**Instructions for the task**
In full and without alteration, output each record given here.
START Task inputs
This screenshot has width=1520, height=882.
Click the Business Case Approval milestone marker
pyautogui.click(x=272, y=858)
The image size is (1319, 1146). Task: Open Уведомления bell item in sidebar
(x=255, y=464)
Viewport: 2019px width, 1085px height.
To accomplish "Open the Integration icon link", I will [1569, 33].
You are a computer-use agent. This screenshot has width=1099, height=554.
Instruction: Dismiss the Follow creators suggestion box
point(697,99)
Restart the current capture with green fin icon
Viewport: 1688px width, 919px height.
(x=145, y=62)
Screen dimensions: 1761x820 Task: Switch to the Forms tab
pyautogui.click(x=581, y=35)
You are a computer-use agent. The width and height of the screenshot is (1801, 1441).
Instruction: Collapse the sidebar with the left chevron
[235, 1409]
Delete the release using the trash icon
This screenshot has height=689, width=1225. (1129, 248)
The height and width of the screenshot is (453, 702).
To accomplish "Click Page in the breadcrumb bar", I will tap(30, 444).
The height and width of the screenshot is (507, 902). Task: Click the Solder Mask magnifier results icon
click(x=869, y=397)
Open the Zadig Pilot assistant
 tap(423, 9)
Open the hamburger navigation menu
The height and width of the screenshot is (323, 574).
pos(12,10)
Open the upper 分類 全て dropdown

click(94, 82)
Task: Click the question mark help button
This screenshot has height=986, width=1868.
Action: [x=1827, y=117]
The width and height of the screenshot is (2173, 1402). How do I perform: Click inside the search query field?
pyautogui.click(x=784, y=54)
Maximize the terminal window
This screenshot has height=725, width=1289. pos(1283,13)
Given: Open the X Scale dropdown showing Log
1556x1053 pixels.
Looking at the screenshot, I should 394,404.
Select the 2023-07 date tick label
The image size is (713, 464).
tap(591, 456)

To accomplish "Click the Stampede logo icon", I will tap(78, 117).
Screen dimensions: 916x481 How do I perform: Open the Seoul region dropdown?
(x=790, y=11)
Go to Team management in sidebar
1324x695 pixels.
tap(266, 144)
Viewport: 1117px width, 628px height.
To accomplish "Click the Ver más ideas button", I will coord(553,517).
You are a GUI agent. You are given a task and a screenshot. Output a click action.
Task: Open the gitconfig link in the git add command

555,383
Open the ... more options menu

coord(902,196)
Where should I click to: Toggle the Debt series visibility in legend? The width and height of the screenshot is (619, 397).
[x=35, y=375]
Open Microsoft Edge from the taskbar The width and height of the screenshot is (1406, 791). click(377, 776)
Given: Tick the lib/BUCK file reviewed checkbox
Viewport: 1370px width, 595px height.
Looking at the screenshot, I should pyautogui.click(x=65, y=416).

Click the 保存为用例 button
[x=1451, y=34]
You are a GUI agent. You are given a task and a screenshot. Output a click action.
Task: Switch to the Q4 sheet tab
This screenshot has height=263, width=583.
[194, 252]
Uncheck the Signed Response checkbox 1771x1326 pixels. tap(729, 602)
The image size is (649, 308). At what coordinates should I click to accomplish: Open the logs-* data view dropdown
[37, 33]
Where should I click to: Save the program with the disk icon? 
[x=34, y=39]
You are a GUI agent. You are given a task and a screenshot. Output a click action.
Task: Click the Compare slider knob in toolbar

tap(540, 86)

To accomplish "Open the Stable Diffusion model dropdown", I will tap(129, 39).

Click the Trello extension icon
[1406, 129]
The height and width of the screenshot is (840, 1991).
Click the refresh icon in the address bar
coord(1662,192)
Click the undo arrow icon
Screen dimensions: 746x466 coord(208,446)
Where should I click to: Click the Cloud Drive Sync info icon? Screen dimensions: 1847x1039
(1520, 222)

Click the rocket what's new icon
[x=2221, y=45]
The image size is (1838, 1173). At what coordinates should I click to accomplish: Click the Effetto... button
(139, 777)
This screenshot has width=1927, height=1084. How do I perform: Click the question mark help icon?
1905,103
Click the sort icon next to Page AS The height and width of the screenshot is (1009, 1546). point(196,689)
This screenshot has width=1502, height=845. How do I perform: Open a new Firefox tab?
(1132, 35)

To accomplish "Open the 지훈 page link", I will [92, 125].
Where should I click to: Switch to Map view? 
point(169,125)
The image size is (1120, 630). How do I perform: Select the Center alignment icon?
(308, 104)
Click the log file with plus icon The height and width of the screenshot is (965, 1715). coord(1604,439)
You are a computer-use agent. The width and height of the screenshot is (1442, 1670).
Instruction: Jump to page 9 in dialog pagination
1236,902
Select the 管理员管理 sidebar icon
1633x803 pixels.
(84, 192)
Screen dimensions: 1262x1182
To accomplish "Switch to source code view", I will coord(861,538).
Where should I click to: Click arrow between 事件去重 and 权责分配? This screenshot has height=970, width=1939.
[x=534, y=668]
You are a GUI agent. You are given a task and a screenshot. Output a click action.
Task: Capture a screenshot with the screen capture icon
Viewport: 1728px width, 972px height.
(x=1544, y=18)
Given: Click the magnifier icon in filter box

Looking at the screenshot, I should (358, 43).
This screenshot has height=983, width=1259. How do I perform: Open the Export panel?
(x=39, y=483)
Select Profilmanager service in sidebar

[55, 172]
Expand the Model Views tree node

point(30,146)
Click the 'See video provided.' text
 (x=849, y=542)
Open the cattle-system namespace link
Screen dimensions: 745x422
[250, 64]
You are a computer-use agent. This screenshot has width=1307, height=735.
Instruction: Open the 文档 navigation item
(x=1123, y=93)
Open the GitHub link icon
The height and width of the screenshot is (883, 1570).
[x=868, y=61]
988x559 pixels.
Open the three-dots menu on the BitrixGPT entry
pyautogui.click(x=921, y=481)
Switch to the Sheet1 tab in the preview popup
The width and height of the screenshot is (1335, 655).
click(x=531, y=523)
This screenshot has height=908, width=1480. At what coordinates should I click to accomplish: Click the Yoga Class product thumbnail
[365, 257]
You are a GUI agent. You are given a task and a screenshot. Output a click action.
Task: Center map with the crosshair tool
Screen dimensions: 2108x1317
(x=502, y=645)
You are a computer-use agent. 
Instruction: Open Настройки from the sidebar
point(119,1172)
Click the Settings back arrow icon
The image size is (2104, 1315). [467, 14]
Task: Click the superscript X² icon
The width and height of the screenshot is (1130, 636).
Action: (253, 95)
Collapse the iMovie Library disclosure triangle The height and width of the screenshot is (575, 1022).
END Task inputs
**Reply**
This screenshot has width=1520, height=882.
Click the Business Case Approval milestone marker
pyautogui.click(x=272, y=858)
The image size is (1319, 1146). Task: Open Уведомления bell item in sidebar
(x=255, y=464)
Viewport: 2019px width, 1085px height.
To accomplish "Open the Integration icon link", I will [1569, 33].
You are a computer-use agent. This screenshot has width=1099, height=554.
Instruction: Dismiss the Follow creators suggestion box
point(697,99)
Restart the current capture with green fin icon
Viewport: 1688px width, 919px height.
(x=145, y=62)
Screen dimensions: 1761x820 Task: Switch to the Forms tab
pyautogui.click(x=581, y=35)
You are a computer-use agent. The width and height of the screenshot is (1801, 1441).
Instruction: Collapse the sidebar with the left chevron
[235, 1409]
Delete the release using the trash icon
This screenshot has height=689, width=1225. (1129, 248)
The height and width of the screenshot is (453, 702).
To accomplish "Click Page in the breadcrumb bar", I will tap(30, 444).
The height and width of the screenshot is (507, 902). Task: Click the Solder Mask magnifier results icon
click(x=869, y=397)
Open the Zadig Pilot assistant
 tap(423, 9)
Open the hamburger navigation menu
The height and width of the screenshot is (323, 574).
pos(12,10)
Open the upper 分類 全て dropdown

click(94, 82)
Task: Click the question mark help button
This screenshot has height=986, width=1868.
Action: [x=1827, y=117]
The width and height of the screenshot is (2173, 1402). How do I perform: Click inside the search query field?
pyautogui.click(x=784, y=54)
Maximize the terminal window
This screenshot has height=725, width=1289. pos(1283,13)
Given: Open the X Scale dropdown showing Log
1556x1053 pixels.
Looking at the screenshot, I should 394,404.
Select the 2023-07 date tick label
The image size is (713, 464).
tap(591, 456)

To accomplish "Click the Stampede logo icon", I will tap(78, 117).
Screen dimensions: 916x481 How do I perform: Open the Seoul region dropdown?
(x=790, y=11)
Go to Team management in sidebar
1324x695 pixels.
tap(266, 144)
Viewport: 1117px width, 628px height.
To accomplish "Click the Ver más ideas button", I will coord(553,517).
You are a GUI agent. You are given a task and a screenshot. Output a click action.
Task: Open the gitconfig link in the git add command

555,383
Open the ... more options menu

coord(902,196)
Where should I click to: Toggle the Debt series visibility in legend? The width and height of the screenshot is (619, 397).
[x=35, y=375]
Open Microsoft Edge from the taskbar The width and height of the screenshot is (1406, 791). click(377, 776)
Given: Tick the lib/BUCK file reviewed checkbox
Viewport: 1370px width, 595px height.
Looking at the screenshot, I should pyautogui.click(x=65, y=416).

Click the 保存为用例 button
[x=1451, y=34]
You are a GUI agent. You are given a task and a screenshot. Output a click action.
Task: Switch to the Q4 sheet tab
This screenshot has height=263, width=583.
[194, 252]
Uncheck the Signed Response checkbox 1771x1326 pixels. tap(729, 602)
The image size is (649, 308). At what coordinates should I click to accomplish: Open the logs-* data view dropdown
[37, 33]
Where should I click to: Save the program with the disk icon? 
[x=34, y=39]
You are a GUI agent. You are given a task and a screenshot. Output a click action.
Task: Click the Compare slider knob in toolbar

tap(540, 86)

To accomplish "Open the Stable Diffusion model dropdown", I will tap(129, 39).

Click the Trello extension icon
[1406, 129]
The height and width of the screenshot is (840, 1991).
Click the refresh icon in the address bar
coord(1662,192)
Click the undo arrow icon
Screen dimensions: 746x466 coord(208,446)
Where should I click to: Click the Cloud Drive Sync info icon? Screen dimensions: 1847x1039
(1520, 222)

Click the rocket what's new icon
[x=2221, y=45]
The image size is (1838, 1173). At what coordinates should I click to accomplish: Click the Effetto... button
(139, 777)
This screenshot has width=1927, height=1084. How do I perform: Click the question mark help icon?
1905,103
Click the sort icon next to Page AS The height and width of the screenshot is (1009, 1546). point(196,689)
This screenshot has width=1502, height=845. How do I perform: Open a new Firefox tab?
(1132, 35)

To accomplish "Open the 지훈 page link", I will [92, 125].
Where should I click to: Switch to Map view? 
point(169,125)
The image size is (1120, 630). How do I perform: Select the Center alignment icon?
(308, 104)
Click the log file with plus icon The height and width of the screenshot is (965, 1715). coord(1604,439)
You are a computer-use agent. The width and height of the screenshot is (1442, 1670).
Instruction: Jump to page 9 in dialog pagination
1236,902
Select the 管理员管理 sidebar icon
1633x803 pixels.
(84, 192)
Screen dimensions: 1262x1182
To accomplish "Switch to source code view", I will coord(861,538).
Where should I click to: Click arrow between 事件去重 and 权责分配? This screenshot has height=970, width=1939.
[x=534, y=668]
You are a GUI agent. You are given a task and a screenshot. Output a click action.
Task: Capture a screenshot with the screen capture icon
Viewport: 1728px width, 972px height.
(x=1544, y=18)
Given: Click the magnifier icon in filter box

Looking at the screenshot, I should (358, 43).
This screenshot has height=983, width=1259. How do I perform: Open the Export panel?
(x=39, y=483)
Select Profilmanager service in sidebar

[55, 172]
Expand the Model Views tree node

point(30,146)
Click the 'See video provided.' text
 (x=849, y=542)
Open the cattle-system namespace link
Screen dimensions: 745x422
[250, 64]
You are a computer-use agent. This screenshot has width=1307, height=735.
Instruction: Open the 文档 navigation item
(x=1123, y=93)
Open the GitHub link icon
The height and width of the screenshot is (883, 1570).
[x=868, y=61]
988x559 pixels.
Open the three-dots menu on the BitrixGPT entry
pyautogui.click(x=921, y=481)
Switch to the Sheet1 tab in the preview popup
The width and height of the screenshot is (1335, 655).
click(x=531, y=523)
This screenshot has height=908, width=1480. At what coordinates should I click to accomplish: Click the Yoga Class product thumbnail
[365, 257]
You are a GUI agent. You are given a task and a screenshot. Output a click action.
Task: Center map with the crosshair tool
Screen dimensions: 2108x1317
(x=502, y=645)
You are a computer-use agent. 
Instruction: Open Настройки from the sidebar
point(119,1172)
Click the Settings back arrow icon
The image size is (2104, 1315). [467, 14]
Task: Click the superscript X² icon
The width and height of the screenshot is (1130, 636).
Action: (253, 95)
Collapse the iMovie Library disclosure triangle The height and width of the screenshot is (575, 1022).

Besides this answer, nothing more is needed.